Anfänge des geistlichen Blasens in Hermannsburg,Deutschland – Pastor Theodor Harms (1819-1885)
Zitat aus „Goldene Äpfel und silberne Schalen“
„Im Jahre 1848, das man mit Recht das tolle Jahr nennt, war ich jenseits der Elbe Hauslehrer auf dem Gut eines dänischen Grafen. Nun ging damals das Taumelgeschrei durchs Land. Was dänisch ist, taugt nichts, nur was deutsch ist, ist etwas wert. Ein Haufen Leute hatte sich vorgenommen, das Gut dieses dänischen Grafen anzutasten und zu zerstören. Da wir das nicht leiden wollten, vereinigten wir uns zu einer Schutzwehr, damit dem Gut kein Schaden zugefügt wurde. Natürlich mussten wir auch nachts wachen, und wenn man dabei keine Beschäftigung hat, wird es leicht langweilig, und die Müdigkeit stellt sich ein. Einer der Jäger des Gutes meinte, es müssten noch Blasinstrumente vorhanden sein, da der Graf früher welche gehabt habe, wenn wir die fänden, könnten wir ja einen Musikchor einrichten und hätten nachts treffliche Unterhaltung. Am folgenden Tage wurden die Instrumente nicht nur gesucht, sondern auch gefunden, es waren ein paar alte Klappenhörner, einige Bügelhörner und eine Posaune. Wohl waren sie etwas verbogen und tüchtig bestäubt, aber jeder ordentliche Bläser weiß, dass ein Instrument deshalb noch gut sein kann. Nun fehlte nur noch die Erlaubnis, die Instrumente benutzen zu dürfen. Sie wurde uns gern gewährt. Als wir beginnen wollten, fehlte uns der Lehrmeister, aber der Jäger, der uns auf diese Unterhaltung gebracht hatte, meinte, der alte Mann lebe noch, der früher den Leuten das Blasen beigebracht habe. Und wirklich, er kam zu uns, und wir gingen bei ihm in die Lehre. Wir fragten ihn: „ Aber wie sollten wir das Blasen lernen?, das scheint uns schwer zu sein“. Da antwortete der alte Mann: „Das Blasen ist quark, wenn man nur der Töne erst mächtig ist“. Und da wir uns ordentliche Mühe gaben, war das bei diesen Instrumenten nicht so schwer. Wohl blieb es eine recht unvollkommende Musik, denn die Instrumente waren nicht viel wert. Weil wir uns aber fleißig übten, haben wir uns manche Nacht daran erfreut.
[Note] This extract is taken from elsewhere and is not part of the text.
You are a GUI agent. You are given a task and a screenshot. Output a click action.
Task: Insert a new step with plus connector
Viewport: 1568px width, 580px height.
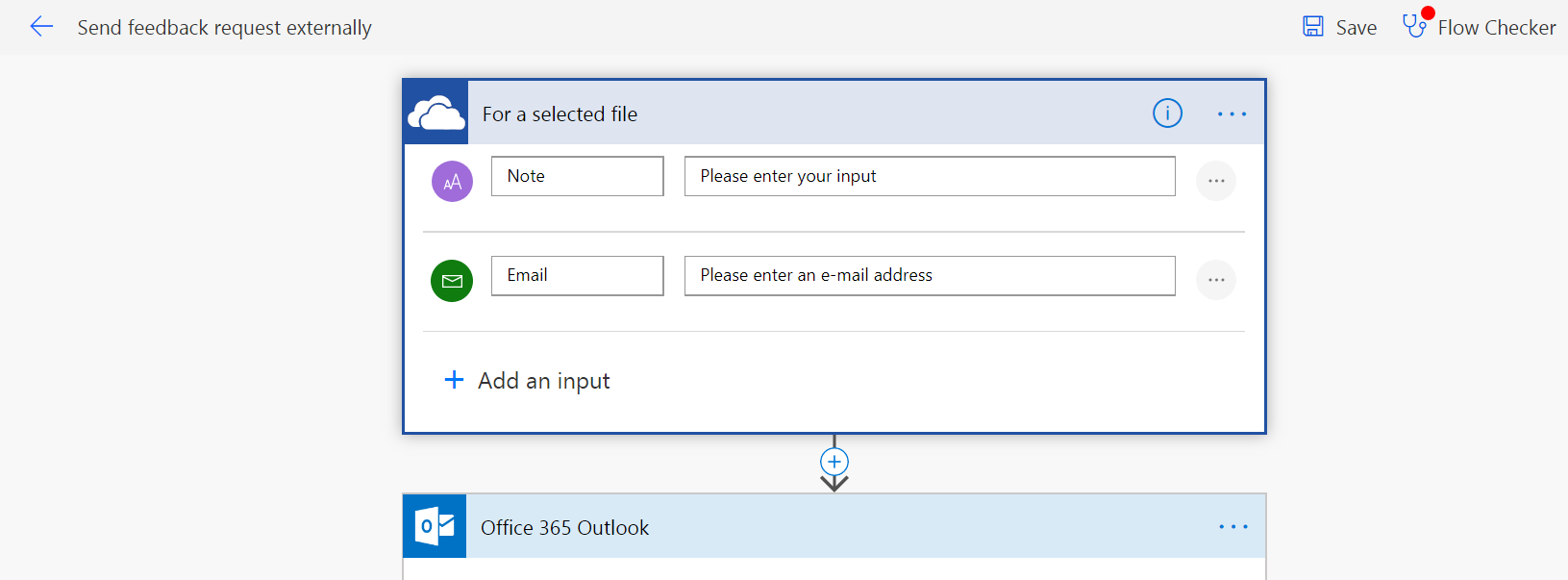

Als man nun sah, dass die Sache gut ging, sich auch davon überzeugte, dass die Instrumente nichts taugten, schenkte man uns neue, gute Trompeten und Hörner. Natürlich übten wir noch fleißiger und kamen gut vorwärts.“
Somit hat Theodor Harms gelernt und ausprobiert, was man für Kirche und Mission mit solchen Instrumenten machen kann. Bereits 1849 rief ihn sein Bruder Ludwig als Missionsinspektor und Leiter des Missionsseminars nach Hermannsburg. Dort begann er den Unterricht mit 12 Zöglingen. Er berichtet wie folgt:
„Wir fingen auch bald an zu singen, denn ich habe Gesang und Musik besonders lieb. Es fanden sich bald eine Menge junger Leute ein, die mit uns singen wollten und ein großer Singchor kam zustande. Da kam mir unser Blasen von dem gräflichen Gut in Erinnerung. Ich sprach mit den Zöglingen darüber, und sie hatten Mut zum Blasen. Wir hatten aber kein Geld, und mein Bruder wollte keins dazugeben. Die Zöglinge aber wussten Rat. Damals hatte der Herr eine große Erweckung in der Gemeinde und über die Grenzen derselben hinaus durch meinen Bruder bewirkt, viele Menschen hatten in Jesu Vergebung ein neues Leben gefunden. Darunter waren mehrere, die in ihrem unbekehrten Leben zum Tanz aufgespielt hatten. Nun hatten sie ihre Instrumente in die Ecke gestellt. Das wussten unsere Zöglinge, und zu diesen Leuten gingen sie mit ihrem Anliegen. Es dauerte nicht lange, da hatten wir 12 Instrumente entweder geliehen oder geschenkt bekommen. So fingen wir dann an zu üben und kamen bald vorwärts. Als mein Bruder unsere Fortschritte sah und sich von seinem Erstaunen etwas erholt hatte, kam es soweit, daß er uns Instrumente kaufte, und wir konnten mit Lust und Freude die neuen Instrumente gebrauchen. Durch Hermannsburg angeregt sind in vielen Gemeinden, nah und fern, Posaunenchöre entstanden. So kann der Herr oft aus kleinen Dingen Großes machen.